Her hand slipped to her opposite side, plucking something from beneath the fabric of her gown—a final rose, a deep, rich crimson. “I lied. I brought—” she tossed her head, grumbling, “One rose for a gentleman.”
“May I?” He asked. Aline hesitated, then nodded. Renoir took the flower from her, careful of the thorns. “How does it begin again?”
Aline chuckled, brushing her hair behind her ear. “He loves me—” Renoir tossed the entirety of the rose alongside the sea of petals. His wife stared at him, wide-eyed. “Renoir!”
“Ah, have I played it incorrectly?” His eyes glittered with naked mischief. “My apologies, mon amour.”
Aline shook her head, chewing the inside of her cheek. She leaned against his side. “Cheat.”
“Honest,” he corrected, pressing a kiss to her temple.

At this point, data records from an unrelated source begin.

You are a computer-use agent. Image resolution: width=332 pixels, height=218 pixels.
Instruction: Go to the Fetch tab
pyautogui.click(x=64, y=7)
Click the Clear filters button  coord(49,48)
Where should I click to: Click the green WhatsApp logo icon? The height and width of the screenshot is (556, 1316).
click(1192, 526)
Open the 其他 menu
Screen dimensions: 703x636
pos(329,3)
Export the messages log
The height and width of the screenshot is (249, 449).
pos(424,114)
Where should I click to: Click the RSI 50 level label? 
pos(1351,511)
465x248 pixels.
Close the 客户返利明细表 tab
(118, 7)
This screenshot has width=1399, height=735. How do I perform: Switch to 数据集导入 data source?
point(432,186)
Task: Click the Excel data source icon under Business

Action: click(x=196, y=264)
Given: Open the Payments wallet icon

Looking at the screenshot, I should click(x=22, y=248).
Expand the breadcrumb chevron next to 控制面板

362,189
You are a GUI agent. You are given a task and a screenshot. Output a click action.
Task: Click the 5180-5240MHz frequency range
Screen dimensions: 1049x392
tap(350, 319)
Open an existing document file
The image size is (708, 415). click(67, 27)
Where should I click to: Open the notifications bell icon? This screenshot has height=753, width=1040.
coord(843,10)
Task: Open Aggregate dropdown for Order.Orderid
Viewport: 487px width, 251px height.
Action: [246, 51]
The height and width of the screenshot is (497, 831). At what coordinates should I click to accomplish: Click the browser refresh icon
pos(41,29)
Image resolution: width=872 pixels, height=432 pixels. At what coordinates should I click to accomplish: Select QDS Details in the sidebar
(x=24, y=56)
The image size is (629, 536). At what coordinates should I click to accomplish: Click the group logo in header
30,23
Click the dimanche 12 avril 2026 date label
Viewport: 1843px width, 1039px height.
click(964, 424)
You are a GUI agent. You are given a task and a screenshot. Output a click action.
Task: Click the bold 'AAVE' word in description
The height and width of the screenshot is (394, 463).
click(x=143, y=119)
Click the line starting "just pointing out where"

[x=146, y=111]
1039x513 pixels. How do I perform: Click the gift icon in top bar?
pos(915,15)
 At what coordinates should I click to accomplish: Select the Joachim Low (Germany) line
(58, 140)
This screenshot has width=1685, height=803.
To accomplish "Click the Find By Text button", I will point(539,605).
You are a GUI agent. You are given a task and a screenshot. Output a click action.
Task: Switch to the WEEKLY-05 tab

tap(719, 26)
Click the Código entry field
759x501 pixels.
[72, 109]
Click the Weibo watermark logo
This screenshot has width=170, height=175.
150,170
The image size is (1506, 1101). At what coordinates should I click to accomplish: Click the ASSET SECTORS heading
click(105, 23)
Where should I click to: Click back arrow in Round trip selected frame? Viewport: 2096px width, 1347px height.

And for as cloying as it might have been, for however frequently she might have teased him for his penchant for theatrics and romanticism, Aline said nothing. She curled against his side instead, slipping one cold hand inside his jacket pocket, curling it over his hip.
They sat a while longer, watching the petals drift on the surface of the pond, before returning to the manor.